O amor é um tema difícil. Facilmente se cai na lamechice quando, na verdade, é o tópico mais interessante do mundo. Acho que é isso que me constrange, o medo de não lhe fazer justiça.

Se pensarmos, é a única coisa que importa no mundo e tudo o que é feito com amor, é bom. Tudo. Até um simples texto.

O problema é a sua materialização. A necessidade de explica-lo. Se deixássemos que o amor se mantivesse na sua dimensão imaterial, de onde nunca devia sair, ele podia crescer mais e melhor porque não tinha qualquer limitação.

Nas relações, por exemplo, o grande problema é a constante necessidade de provas que pedimos ao outro. E para quê? Se o amor for verdadeiro, o seu tamanho não cabe em prova nenhuma, será sempre muito mais que isso. Se o deixarem, o amor espalha-se por todo o lado e vai até ao infinito.

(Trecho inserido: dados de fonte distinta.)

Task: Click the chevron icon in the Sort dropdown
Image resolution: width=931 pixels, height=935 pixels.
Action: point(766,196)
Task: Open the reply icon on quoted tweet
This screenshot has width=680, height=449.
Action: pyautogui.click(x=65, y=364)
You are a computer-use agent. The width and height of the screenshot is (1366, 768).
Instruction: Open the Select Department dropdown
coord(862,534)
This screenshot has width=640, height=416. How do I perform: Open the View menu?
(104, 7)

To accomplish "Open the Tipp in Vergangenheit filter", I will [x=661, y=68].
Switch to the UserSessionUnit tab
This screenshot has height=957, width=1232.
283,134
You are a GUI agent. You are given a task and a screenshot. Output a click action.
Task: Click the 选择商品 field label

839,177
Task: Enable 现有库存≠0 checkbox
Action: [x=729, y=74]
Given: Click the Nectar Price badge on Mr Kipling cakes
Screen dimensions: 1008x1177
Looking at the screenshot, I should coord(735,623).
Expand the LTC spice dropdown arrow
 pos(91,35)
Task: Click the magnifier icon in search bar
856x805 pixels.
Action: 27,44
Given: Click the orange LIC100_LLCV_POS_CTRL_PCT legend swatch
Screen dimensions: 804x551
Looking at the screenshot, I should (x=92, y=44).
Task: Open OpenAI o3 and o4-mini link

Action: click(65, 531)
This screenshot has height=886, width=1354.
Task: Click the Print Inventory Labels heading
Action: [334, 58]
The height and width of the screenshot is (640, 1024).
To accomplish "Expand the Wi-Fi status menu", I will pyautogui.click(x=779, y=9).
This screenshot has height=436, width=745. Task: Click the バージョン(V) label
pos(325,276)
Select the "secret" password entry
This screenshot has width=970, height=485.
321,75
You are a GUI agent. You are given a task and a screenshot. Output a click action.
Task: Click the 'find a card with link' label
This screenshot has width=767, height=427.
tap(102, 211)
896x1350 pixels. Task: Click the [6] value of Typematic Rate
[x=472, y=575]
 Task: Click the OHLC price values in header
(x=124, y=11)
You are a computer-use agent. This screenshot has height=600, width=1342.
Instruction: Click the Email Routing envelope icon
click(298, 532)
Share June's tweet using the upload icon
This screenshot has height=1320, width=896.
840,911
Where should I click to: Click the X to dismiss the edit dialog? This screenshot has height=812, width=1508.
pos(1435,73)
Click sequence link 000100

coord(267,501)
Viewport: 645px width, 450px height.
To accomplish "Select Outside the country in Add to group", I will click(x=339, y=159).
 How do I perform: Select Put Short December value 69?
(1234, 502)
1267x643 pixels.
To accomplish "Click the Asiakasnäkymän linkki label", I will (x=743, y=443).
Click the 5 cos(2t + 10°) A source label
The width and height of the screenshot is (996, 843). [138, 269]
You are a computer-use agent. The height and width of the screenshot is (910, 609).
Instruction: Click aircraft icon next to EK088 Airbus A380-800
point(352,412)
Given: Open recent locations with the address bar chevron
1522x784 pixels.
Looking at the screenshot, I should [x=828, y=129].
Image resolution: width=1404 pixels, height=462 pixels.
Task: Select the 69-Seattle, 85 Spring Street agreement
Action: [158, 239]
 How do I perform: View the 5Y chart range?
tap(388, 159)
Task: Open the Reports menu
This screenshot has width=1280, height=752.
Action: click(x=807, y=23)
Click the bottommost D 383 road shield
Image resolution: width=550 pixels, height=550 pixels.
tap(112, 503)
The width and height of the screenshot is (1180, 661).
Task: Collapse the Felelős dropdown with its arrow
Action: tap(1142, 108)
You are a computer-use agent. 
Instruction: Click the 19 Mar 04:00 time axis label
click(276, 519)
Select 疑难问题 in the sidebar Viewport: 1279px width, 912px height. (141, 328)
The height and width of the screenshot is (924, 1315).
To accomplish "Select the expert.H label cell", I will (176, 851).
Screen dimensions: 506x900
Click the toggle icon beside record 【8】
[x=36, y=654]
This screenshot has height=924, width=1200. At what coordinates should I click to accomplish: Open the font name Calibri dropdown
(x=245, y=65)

Um dia, quando também nós já não dependermos dos contornos do físico, vamos conseguir apreciar essa incomensurabilidade. Contudo, para quem sente o espartilhamento dos limites, o tudo, acaba por saber a nada. É preciso dar tamanho ao que para nós tem que ter nome, som, cor e cheiro.

É por isso que sabe tão bem um gesto de amor. Tranquiliza-nos. Um anel, um casamento…uma fiança de que é reciproco e que se quer para sempre.

Uma prova dada de amor não representa o seu todo, nunca. Mas será sempre uma boa recordação. Assim como uma fotografia de um dia feliz.